Jauh hari sebelumnya, HBA juga sempat menyentuh nilai tertinggi pada bulan Oktober 2022. Saat itu, HBA menyentuh level USD 330,97 per ton lantaran kondisi geopolitik di Eropa akibat konflik Russia – Ukraina. Fluktuasi harga gas Eropa, kata Agung, menjadi faktor pengerek utama HBA saat itu.
“Nantinya, HBA ini akan digunakan secara langsung dalam jual beli komoditas batu bara selama satu bulan pada titik serah penjualan secara Free on Board di atas kapal pengangkut (FOB Veseel) selama bulan Januari 2023,” kata Agung.

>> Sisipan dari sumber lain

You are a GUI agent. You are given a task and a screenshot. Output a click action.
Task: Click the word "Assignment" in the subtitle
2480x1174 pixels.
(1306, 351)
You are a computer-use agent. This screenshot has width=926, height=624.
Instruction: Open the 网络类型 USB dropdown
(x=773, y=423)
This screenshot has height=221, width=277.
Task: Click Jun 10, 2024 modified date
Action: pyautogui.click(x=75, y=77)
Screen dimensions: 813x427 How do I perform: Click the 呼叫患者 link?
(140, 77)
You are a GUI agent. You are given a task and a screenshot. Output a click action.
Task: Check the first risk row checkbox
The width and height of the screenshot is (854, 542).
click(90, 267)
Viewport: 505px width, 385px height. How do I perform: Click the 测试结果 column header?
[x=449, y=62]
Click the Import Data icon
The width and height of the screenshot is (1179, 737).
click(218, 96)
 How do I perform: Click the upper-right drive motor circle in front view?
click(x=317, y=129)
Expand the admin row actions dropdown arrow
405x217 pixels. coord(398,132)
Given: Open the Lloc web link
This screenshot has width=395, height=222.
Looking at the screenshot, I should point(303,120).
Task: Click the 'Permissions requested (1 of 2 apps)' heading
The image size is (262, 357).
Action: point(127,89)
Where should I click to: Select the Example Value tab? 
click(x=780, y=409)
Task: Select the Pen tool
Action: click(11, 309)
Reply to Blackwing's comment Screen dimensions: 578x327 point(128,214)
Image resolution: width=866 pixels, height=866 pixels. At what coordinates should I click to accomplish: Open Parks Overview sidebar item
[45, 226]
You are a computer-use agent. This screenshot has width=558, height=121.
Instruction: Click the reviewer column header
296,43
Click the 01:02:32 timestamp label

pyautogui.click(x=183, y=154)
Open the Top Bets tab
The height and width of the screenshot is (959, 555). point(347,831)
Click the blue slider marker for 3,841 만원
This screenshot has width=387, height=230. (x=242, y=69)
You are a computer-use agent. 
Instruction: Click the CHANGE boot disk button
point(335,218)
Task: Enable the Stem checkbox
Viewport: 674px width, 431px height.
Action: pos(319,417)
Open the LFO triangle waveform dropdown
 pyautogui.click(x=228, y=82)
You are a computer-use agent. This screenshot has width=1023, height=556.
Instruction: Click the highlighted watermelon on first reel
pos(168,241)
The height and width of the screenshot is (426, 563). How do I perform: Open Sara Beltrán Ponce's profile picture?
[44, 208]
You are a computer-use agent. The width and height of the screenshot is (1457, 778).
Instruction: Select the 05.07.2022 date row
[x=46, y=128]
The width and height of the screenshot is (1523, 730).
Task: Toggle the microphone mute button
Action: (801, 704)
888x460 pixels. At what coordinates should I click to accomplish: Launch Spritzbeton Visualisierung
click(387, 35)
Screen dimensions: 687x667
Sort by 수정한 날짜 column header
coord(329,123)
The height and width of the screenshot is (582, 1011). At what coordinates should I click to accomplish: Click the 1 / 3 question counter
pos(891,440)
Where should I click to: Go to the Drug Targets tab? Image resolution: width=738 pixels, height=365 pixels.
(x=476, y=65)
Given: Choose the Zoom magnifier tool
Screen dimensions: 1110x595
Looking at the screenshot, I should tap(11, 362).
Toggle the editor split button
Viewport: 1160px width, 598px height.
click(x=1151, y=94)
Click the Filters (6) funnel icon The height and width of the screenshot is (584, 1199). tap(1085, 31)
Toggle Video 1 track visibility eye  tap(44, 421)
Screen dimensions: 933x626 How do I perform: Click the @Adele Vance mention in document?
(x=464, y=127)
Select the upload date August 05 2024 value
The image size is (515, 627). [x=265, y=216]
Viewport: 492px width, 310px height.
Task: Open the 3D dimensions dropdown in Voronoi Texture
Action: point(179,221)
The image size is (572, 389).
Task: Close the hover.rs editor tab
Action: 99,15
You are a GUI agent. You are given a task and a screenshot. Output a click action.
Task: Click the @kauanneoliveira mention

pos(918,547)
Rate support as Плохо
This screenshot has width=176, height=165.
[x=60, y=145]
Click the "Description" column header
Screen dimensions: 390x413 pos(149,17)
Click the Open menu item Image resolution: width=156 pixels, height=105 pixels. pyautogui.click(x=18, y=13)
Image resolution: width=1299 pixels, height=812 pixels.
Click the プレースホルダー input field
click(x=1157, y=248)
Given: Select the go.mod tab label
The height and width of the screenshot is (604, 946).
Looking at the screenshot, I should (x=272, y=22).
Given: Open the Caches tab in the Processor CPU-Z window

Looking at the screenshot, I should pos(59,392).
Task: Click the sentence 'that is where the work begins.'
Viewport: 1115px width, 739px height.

Lebih jauh ihwal kenaikan HBA, Agus mengatakan bahwa terdapat dua faktor turunan yang mempengaruhi pergerakan HBA, yakni supply dan demand. Faktor supply dipengaruhi oleh cuaca, teknis tambang,kebijakan negara supplier, hingga teknis di supply chain—seperti kereta, tongkang, maupun loading terminal.
“Sedangkan faktor turunan demand dipengaruhi oleh kebutuhan listrik yang turun berkorelasi dengan kondisi industri, kebijakan impor, dan kompetisi dengan komoditas energi lain, seperti LNG, nuklir, dan hidro,” kata Agung.